D[EllipticF[Sqrt[x + 1], Sqrt[2]/2], x] /. x -> 1 // N

gives me

0.63491

I am very unfamiliar with these functions; is it a convention difference between the two?

Answer 1

(I just knew someone would ask this someday...)

I had talked (ranted?) about this issue at some length here, so I'd like you to read that first.
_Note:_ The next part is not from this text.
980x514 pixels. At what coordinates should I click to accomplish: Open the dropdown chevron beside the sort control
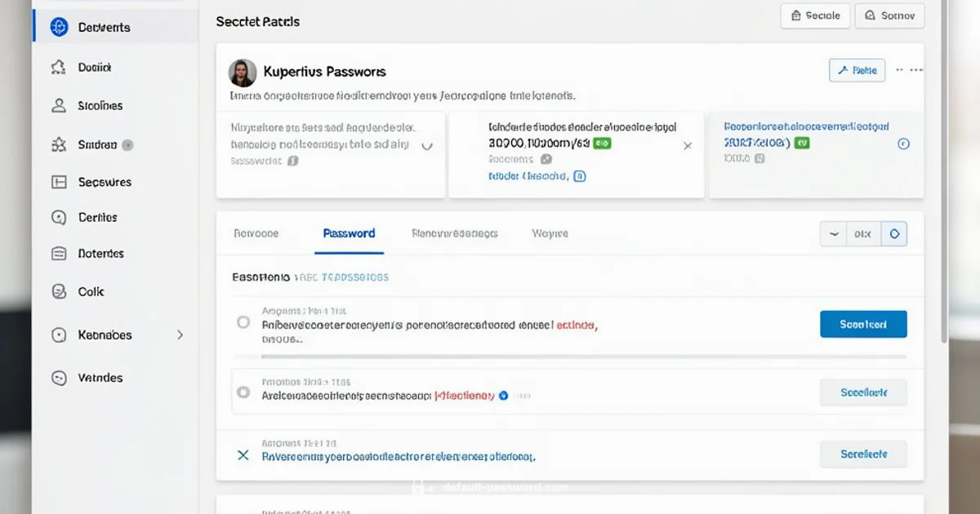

I'll just give an executive summary here: Mathematica uses the parameter convention, while the formula you found on Wikipedia is based on the modulus convention (quickly betrayed by the comma separating the two arguments).
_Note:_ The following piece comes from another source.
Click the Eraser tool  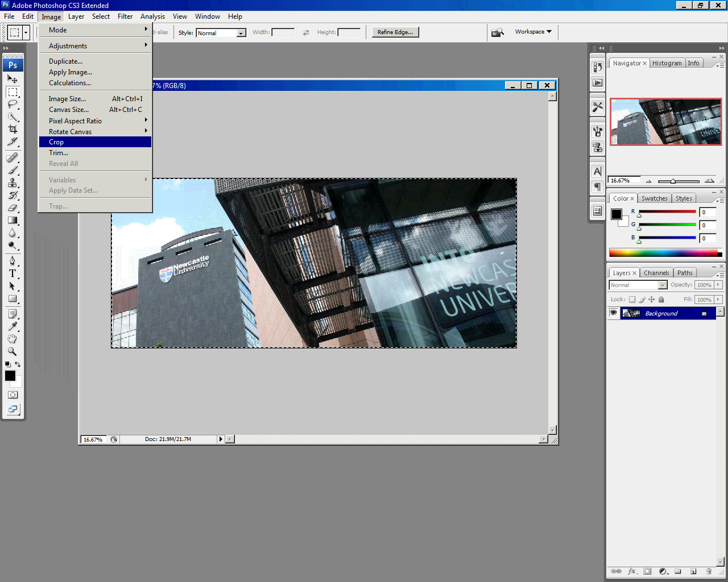pos(13,207)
In fact, even the convention in the first argument is different, so EllipticF[] is not exactly the Mathematica function you want. What you need here, in Mathematica's convention, is denoted as InverseJacobiSN[]:

D[InverseJacobiSN[Sqrt[x + 1], 1/2], x] /. x -> 1 // FullSimplify
   ComplexInfinity

---

After looking through my Schwarz-Christoffel notes, I'm not sure where the Wikipedia formula was obtained. In any case, allow me to present a short demonstration of the conventional conformal mapping between the upper half plane and a rectangle (though I cheat here and use the inverse map, JacobiSN[], in the following code):

a = 1/2; b = 1; (* 2 a × b rectangle *)
m = ModularLambda[I b/a];

{ParametricPlot[With[{w = JacobiSN[EllipticK[m] (u + I v)/a, m]},
                     {Re[w], Im[w]}], {u, -a, a}, {v, 0, 99 b/100},
                BoundaryStyle -> AbsoluteThickness[2], Mesh -> 15, 
                MeshShading -> {{Transparent}}, 
                MeshStyle -> {Directive[AbsoluteThickness[2], ColorData[97, 1]], 
                              Directive[AbsoluteThickness[2], ColorData[97, 2]]}, 
                PlotRange -> {{-5, 5}, {0, 10}}], 
 ParametricPlot[{u, v}, {u, -a, a}, {v, 0, 99 b/100}, 
                BoundaryStyle -> AbsoluteThickness[2], Mesh -> 15, 
                MeshShading -> {{Transparent}}, 
                MeshStyle -> {Directive[AbsoluteThickness[2], ColorData[97, 1]], 
                              Directive[AbsoluteThickness[2], ColorData[97, 2]]}]}
// GraphicsRow

As a check of correctness, try restricting the range of v to {0, b/2}. The mapping on the left should yield a semicircular region with radius m^(-1/4).

Answer 2

I would prefer to have consistency within the framework of Mathematica and hence start off with the original definition of your function as an integral taken here between 1 and z:

f = 
 Integrate[1/Sqrt[x (x^2 - 1)], {x, 1, z}, Assumptions -> z > 1]

(*
Out[35]= -2 EllipticF[ArcSin[1/Sqrt[z]], -1] + 2 EllipticK[-1]
*)

This is obviously different from the result you quote from Wikipedia. Hence the validity of the latter should be clarified first.